Determination of amino acids at the N-terminal positions in essential and non-essential proteins. (a) The localization of every amino acid in the predicted mature N-terminal position for essential and non-essential S. sanguinis proteins was counted and averaged using python scripts. For every amino acid, the difference between the composition percentage in essential versus non-essential proteins was tested for statistical significance. The six amino acids enclosed in a red square are the degradation-prone amino acids.
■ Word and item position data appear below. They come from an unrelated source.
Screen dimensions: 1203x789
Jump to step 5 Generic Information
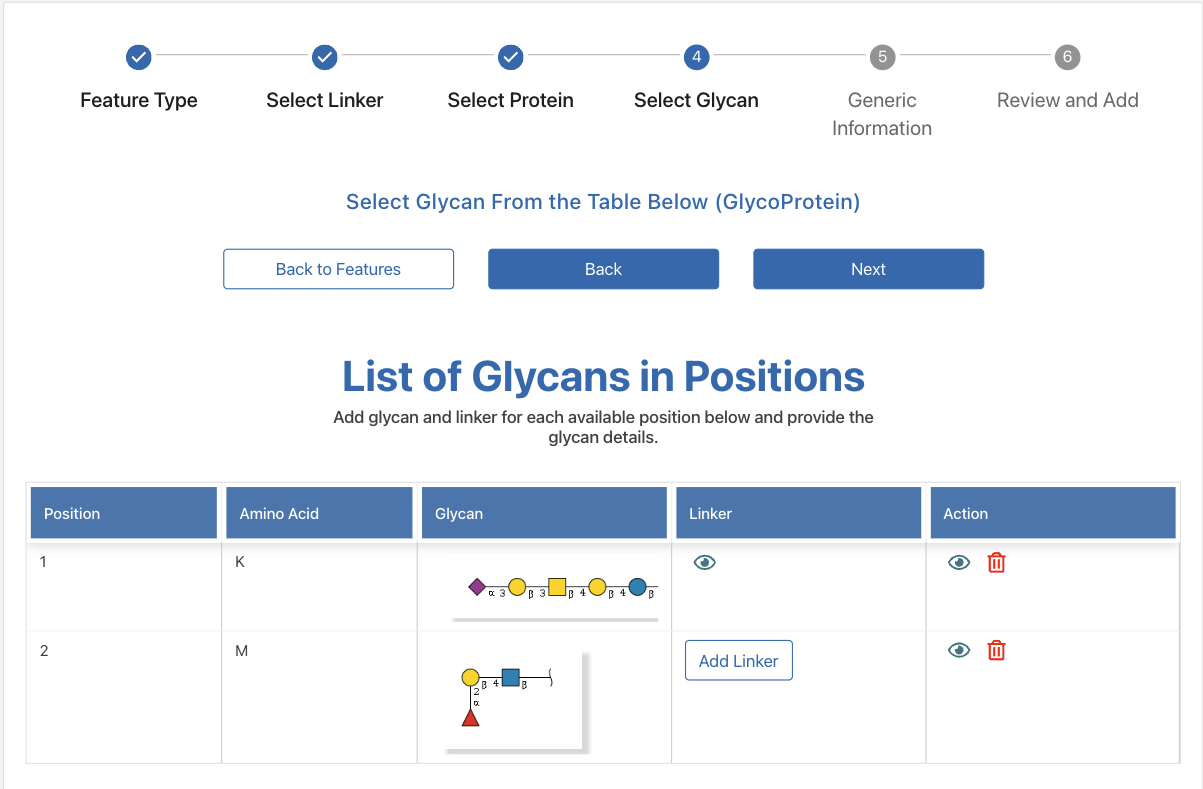[882, 57]
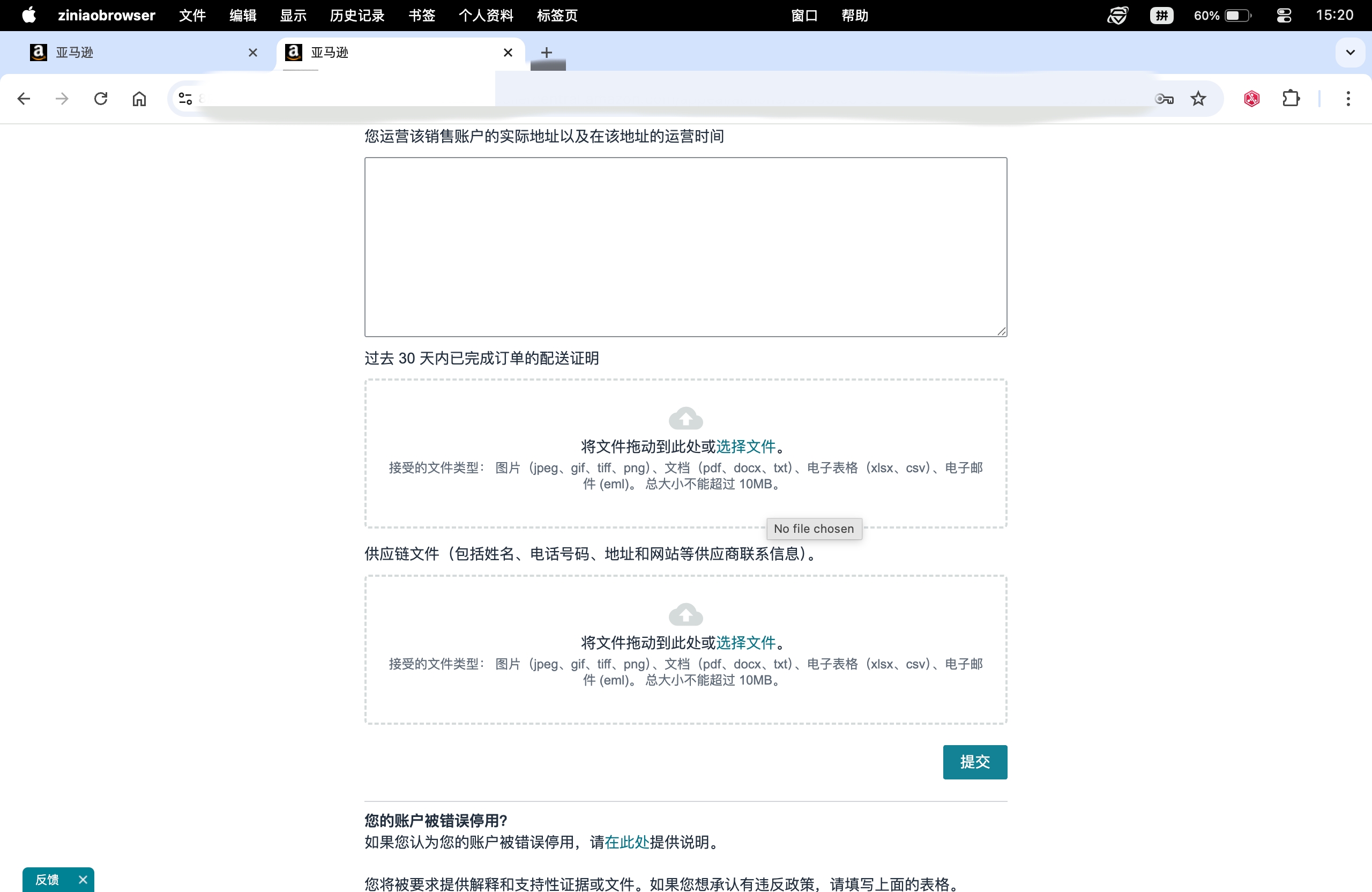The image size is (1372, 892).
Task: Go to the browser home page
Action: [139, 99]

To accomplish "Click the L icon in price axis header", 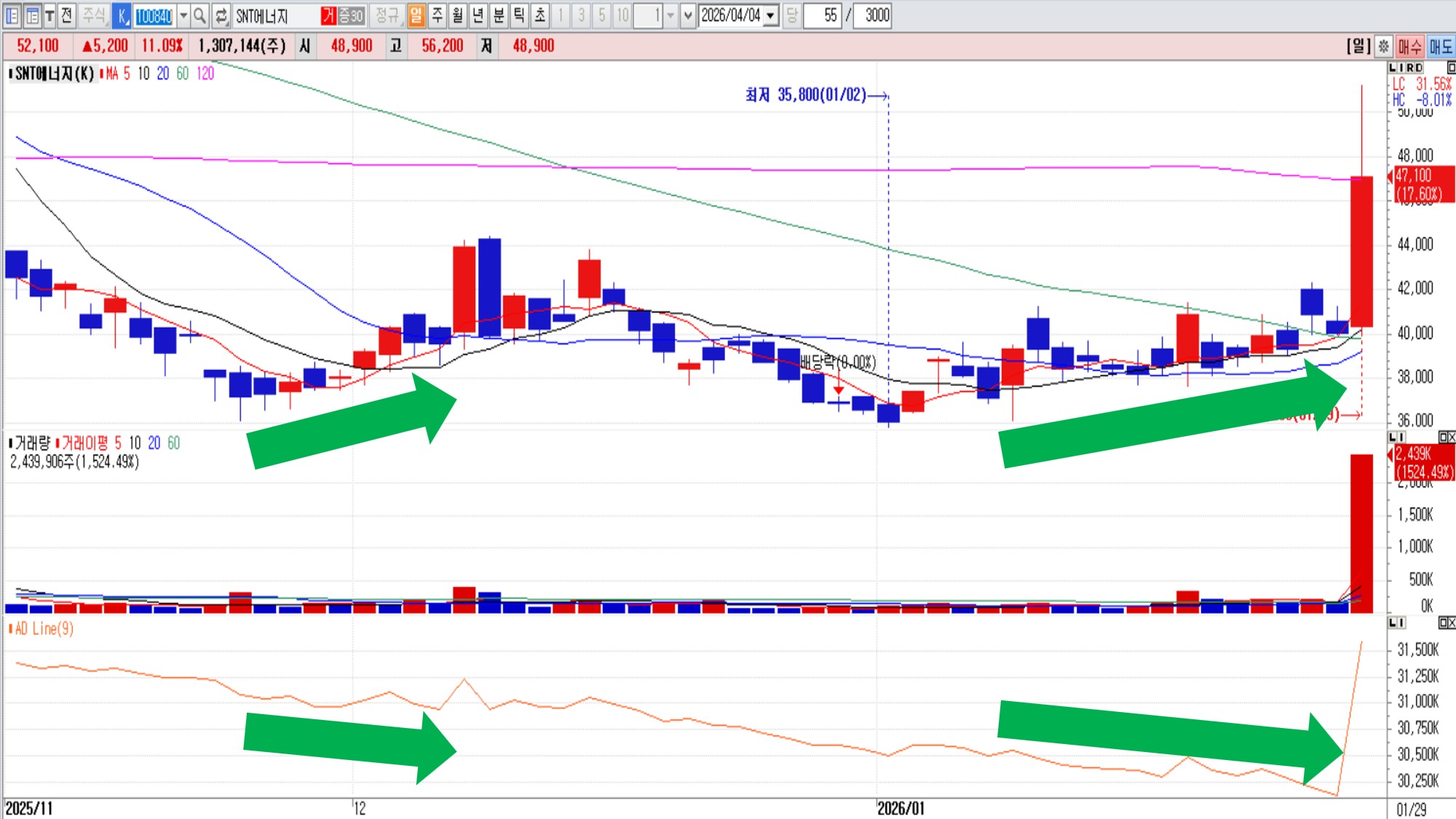I will click(1393, 68).
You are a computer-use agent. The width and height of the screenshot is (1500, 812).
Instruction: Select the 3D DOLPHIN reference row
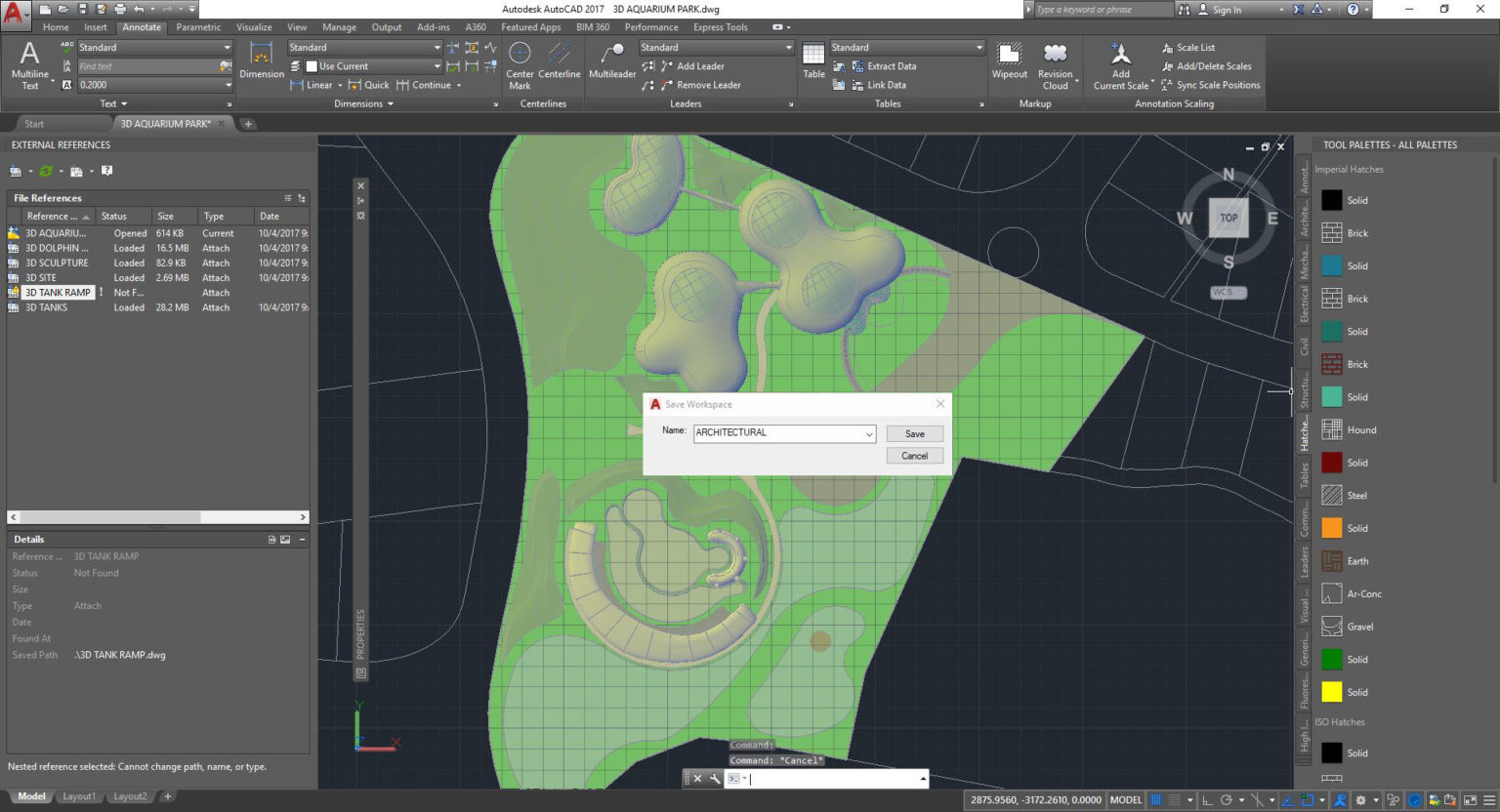(59, 248)
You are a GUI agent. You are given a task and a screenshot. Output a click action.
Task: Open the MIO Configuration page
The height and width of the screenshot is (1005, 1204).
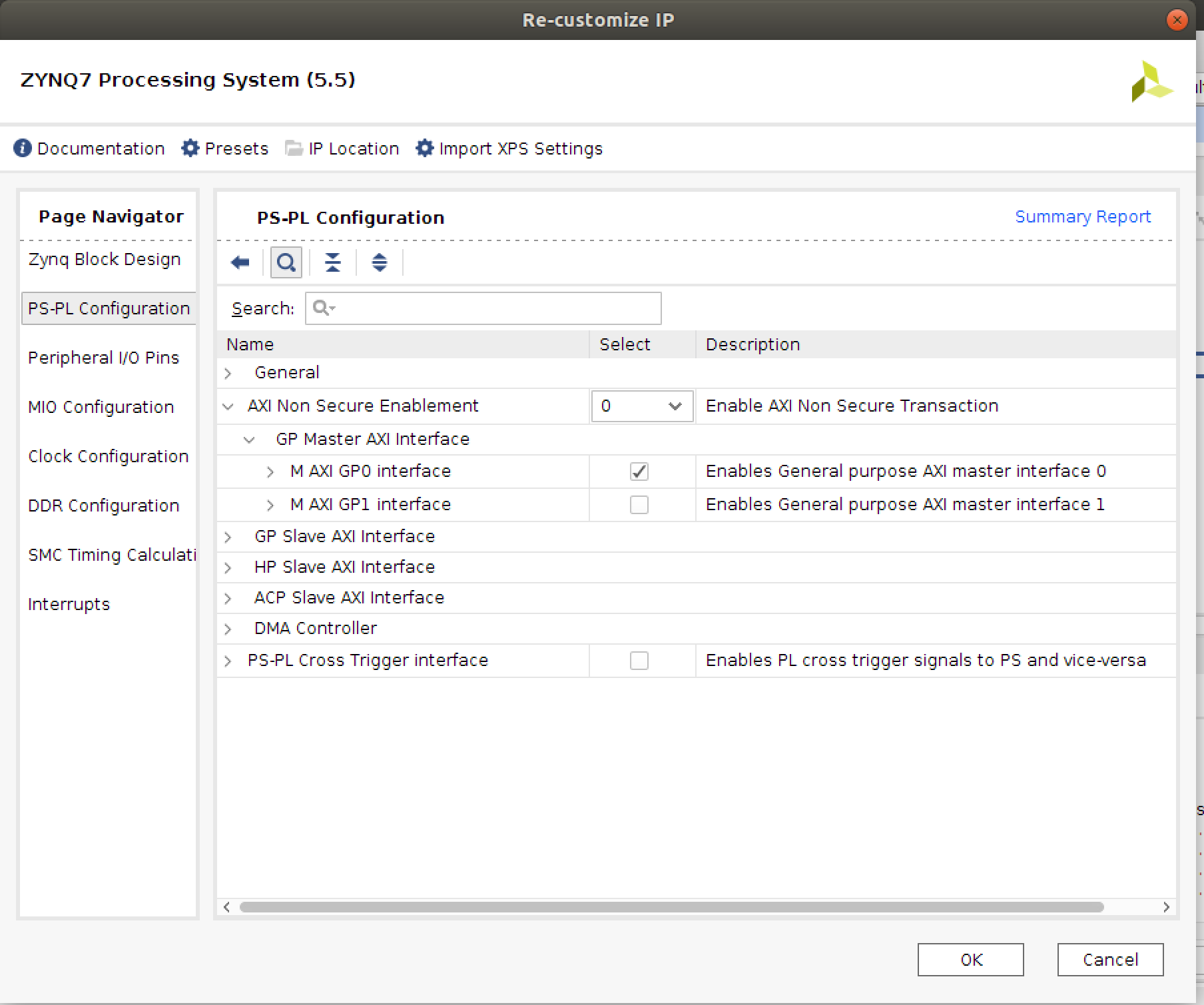[x=101, y=407]
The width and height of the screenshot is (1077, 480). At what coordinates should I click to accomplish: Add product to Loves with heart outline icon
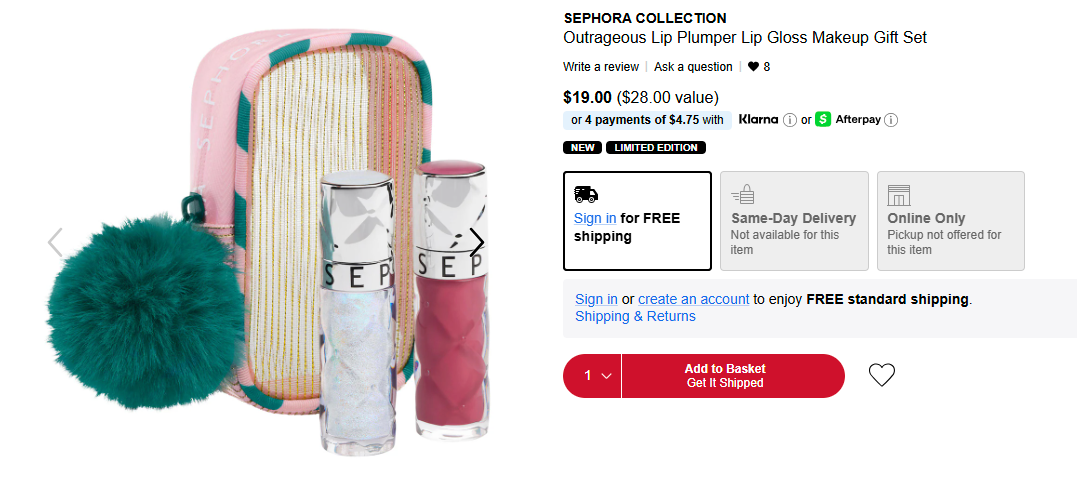tap(881, 375)
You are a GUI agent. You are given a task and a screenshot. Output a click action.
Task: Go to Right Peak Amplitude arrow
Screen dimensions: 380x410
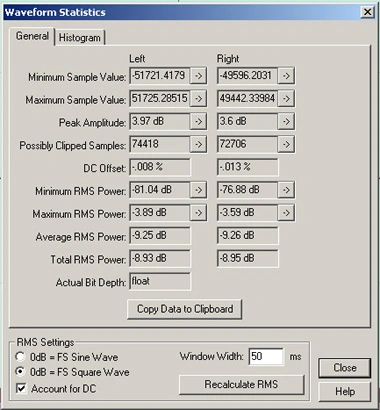click(286, 122)
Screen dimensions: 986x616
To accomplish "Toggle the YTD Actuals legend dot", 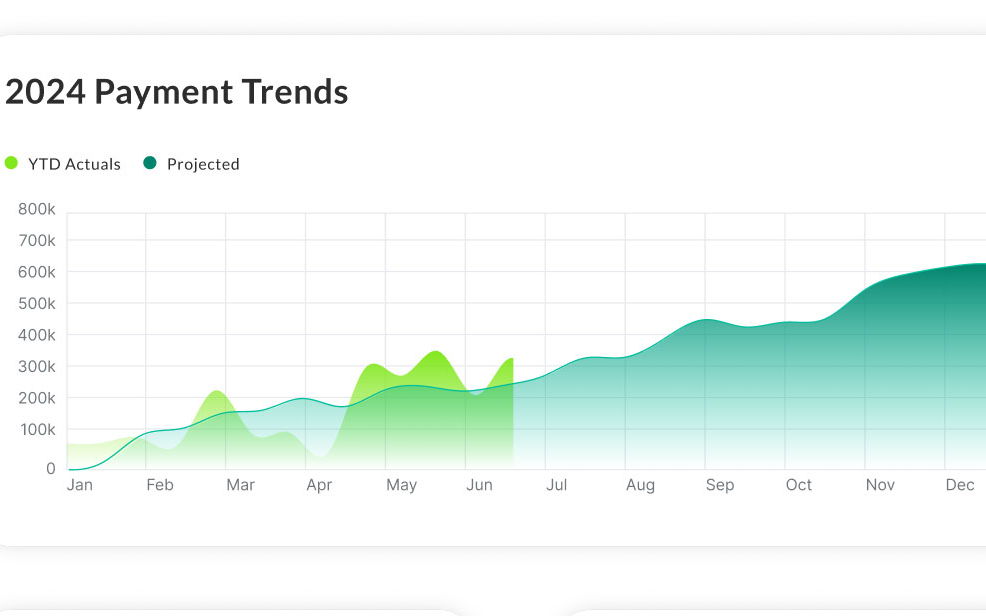I will point(12,163).
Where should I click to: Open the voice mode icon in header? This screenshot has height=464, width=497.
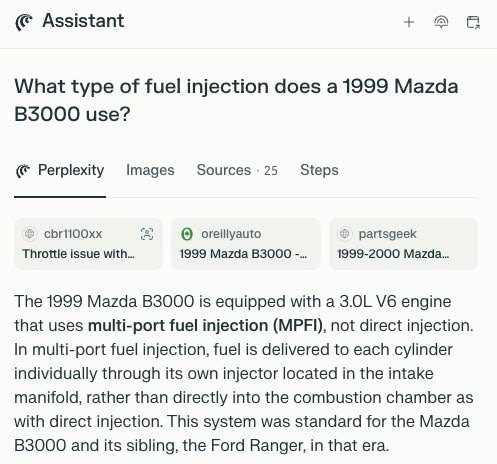[441, 22]
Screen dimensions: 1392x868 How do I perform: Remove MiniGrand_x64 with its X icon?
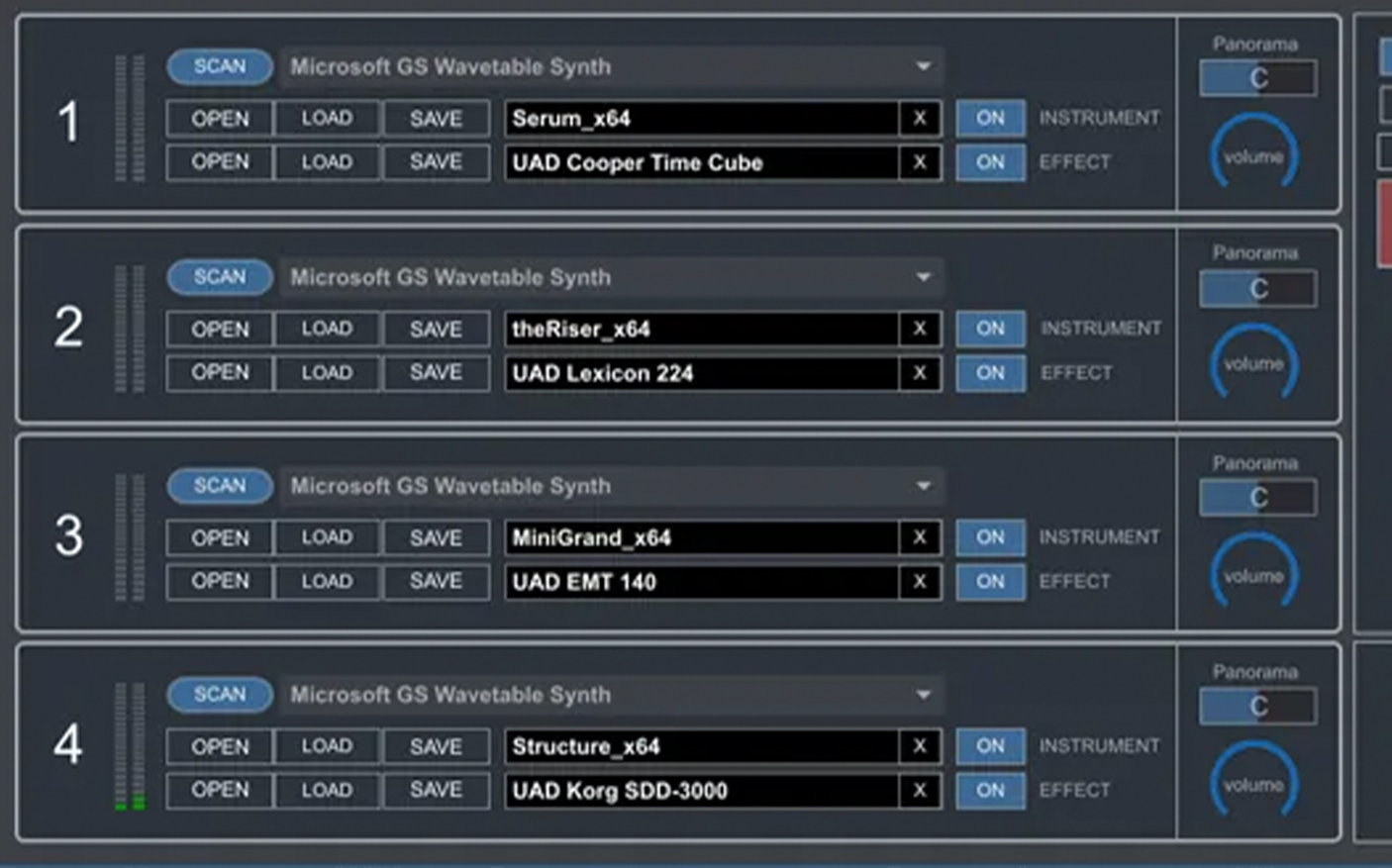(x=920, y=537)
EG, proteins encoded by essential genes; non EG, proteins encoded by non-essential genes. (b) Percentage of essential and non-essential proteins that possess a degradation-prone amino acid at their N-terminal position. *P-value<0.05; **P-value<0.001.

Fig. 5.

Amino acid composition of essential and non-essential proteins in S. sanguinis. Amino acid sequences were extracted from the NCBI database. Amino acid composition of essential and non-essential proteins was averaged from individual protein compositions.

Fig. 6.

Glycolysis pathway map showing differential expression of (a) essential genes and (b) essential proteins in S. sanguinis exposed to a sub-inhibitory dose of ampicillin for 20 min. The genes/proteins (circles) are size and colour-coded based on an intensity spectrum where a large green circle indicates up-regulation, a small red circle indicates down-regulation and a blank circle shows no significant detection. Non-essential genes/proteins are labelled with ‘P’ after gene/protein name.